### WORK TASK
Look through the lines below and extract any with the word "agent".

### EXERCISE DATA
------------------------------------
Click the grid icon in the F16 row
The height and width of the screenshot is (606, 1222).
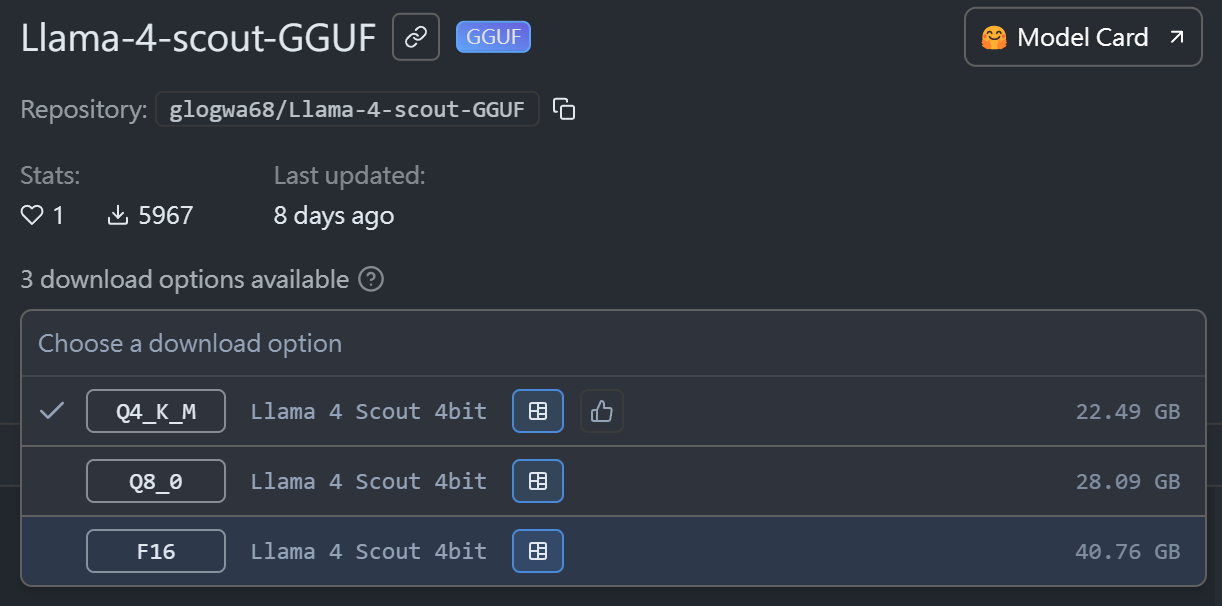pos(538,551)
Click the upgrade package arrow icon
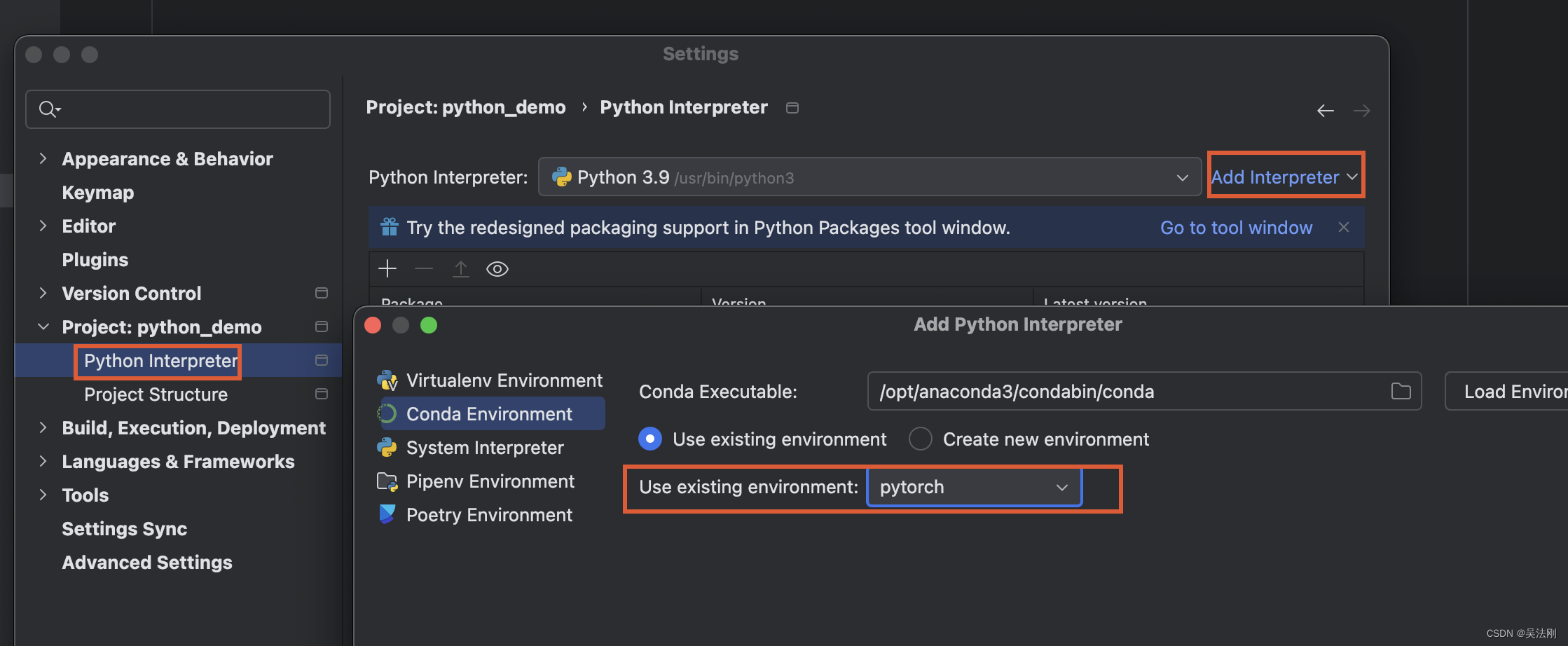 [x=460, y=269]
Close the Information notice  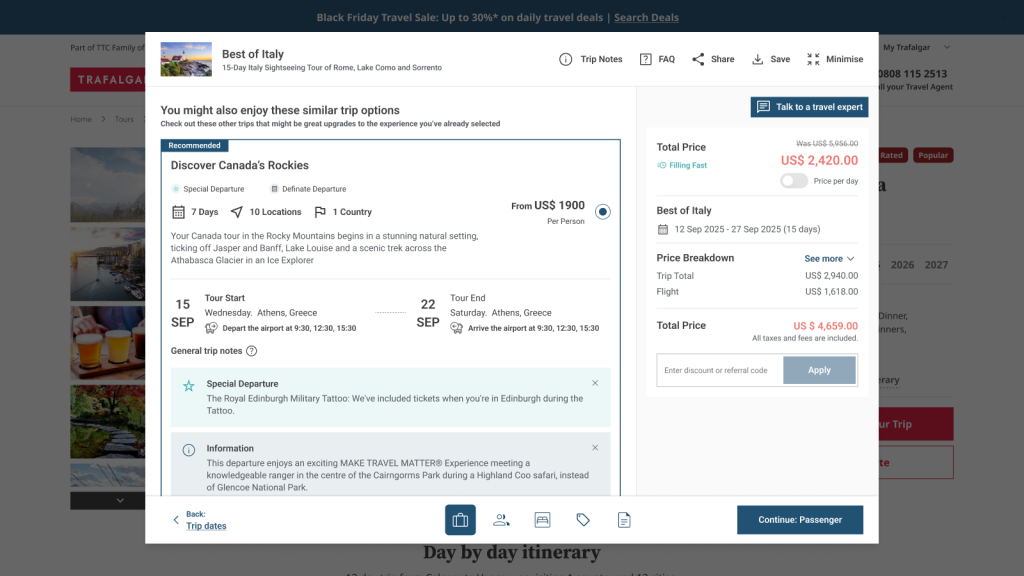pyautogui.click(x=595, y=448)
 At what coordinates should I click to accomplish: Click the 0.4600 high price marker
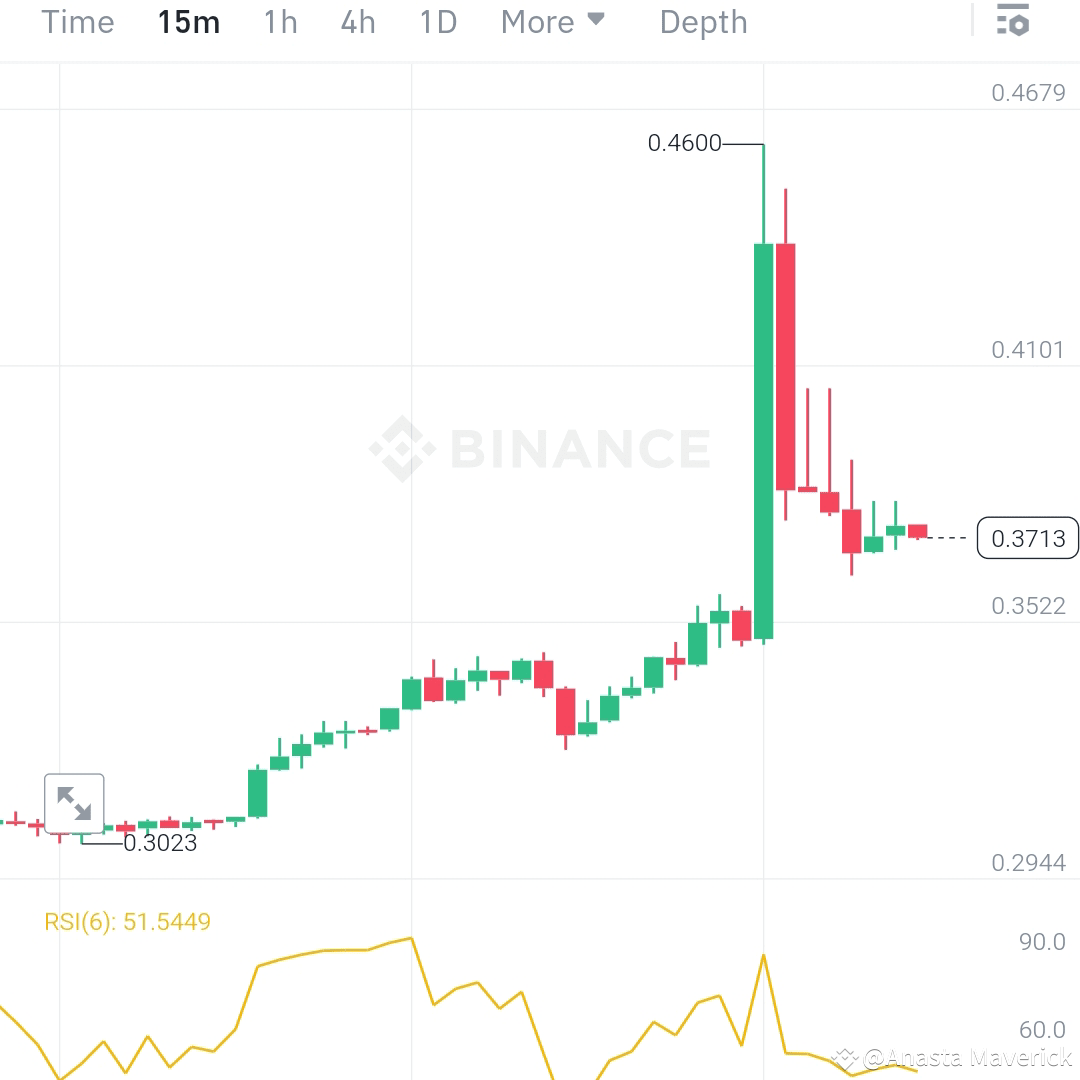click(x=685, y=143)
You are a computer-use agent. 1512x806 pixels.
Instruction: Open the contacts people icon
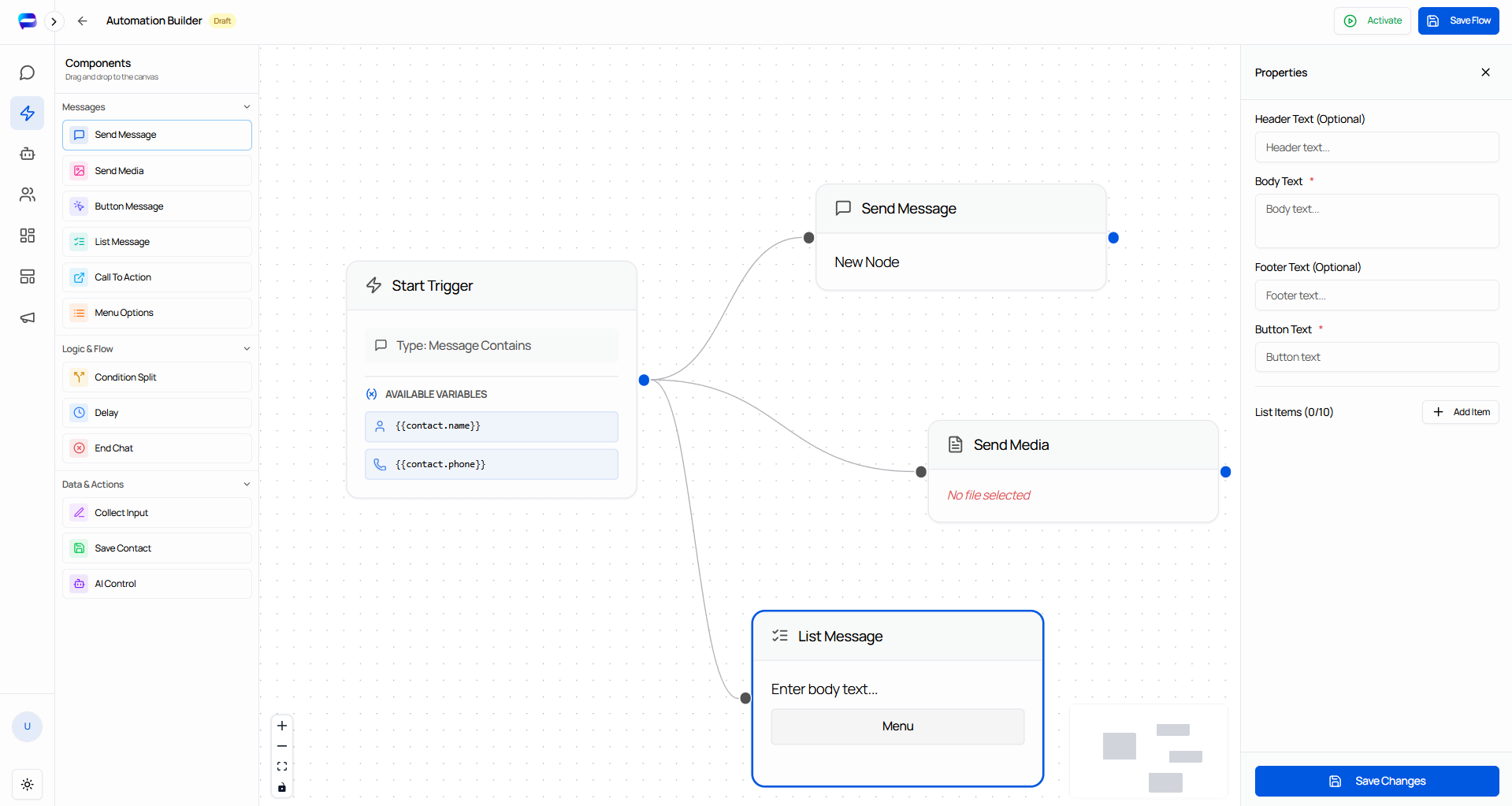coord(27,195)
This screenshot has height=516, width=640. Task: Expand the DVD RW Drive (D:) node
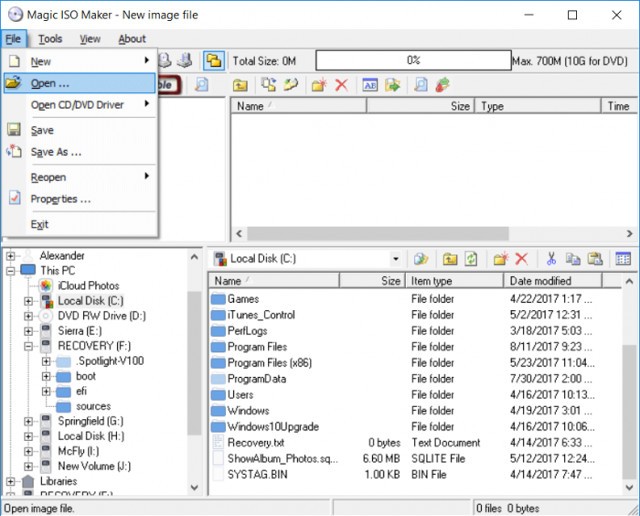click(x=28, y=316)
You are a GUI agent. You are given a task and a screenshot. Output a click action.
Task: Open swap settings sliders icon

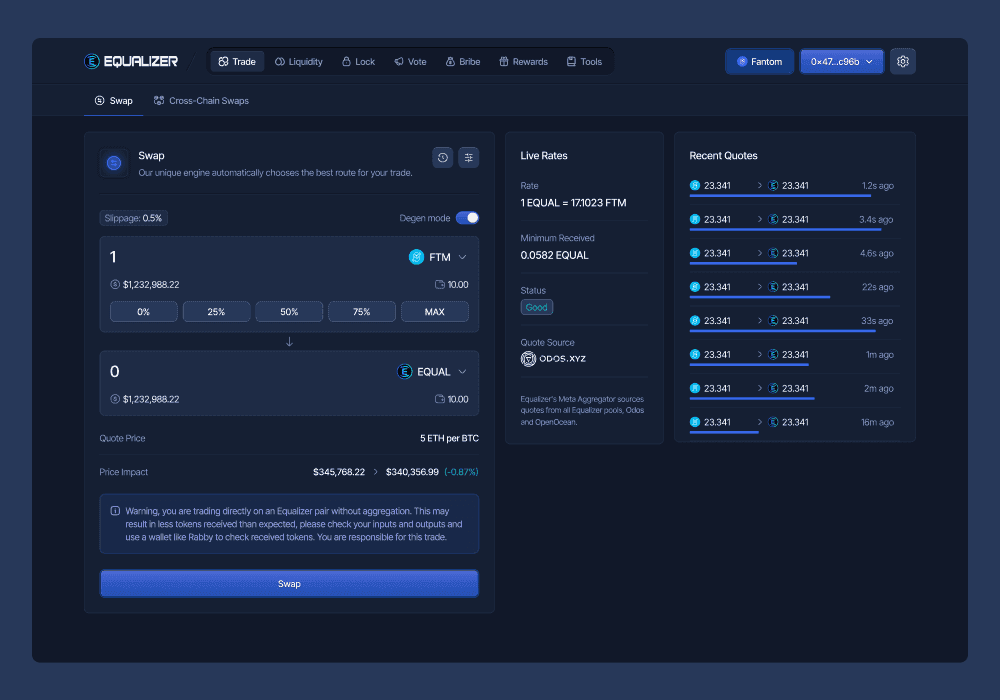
------------------------------------
### SOLUTION TO THE EXERCISE
You are a computer-use agent. 1512x806 pixels.
You are a GUI agent. You are given a task and a screenshot. Output a click action.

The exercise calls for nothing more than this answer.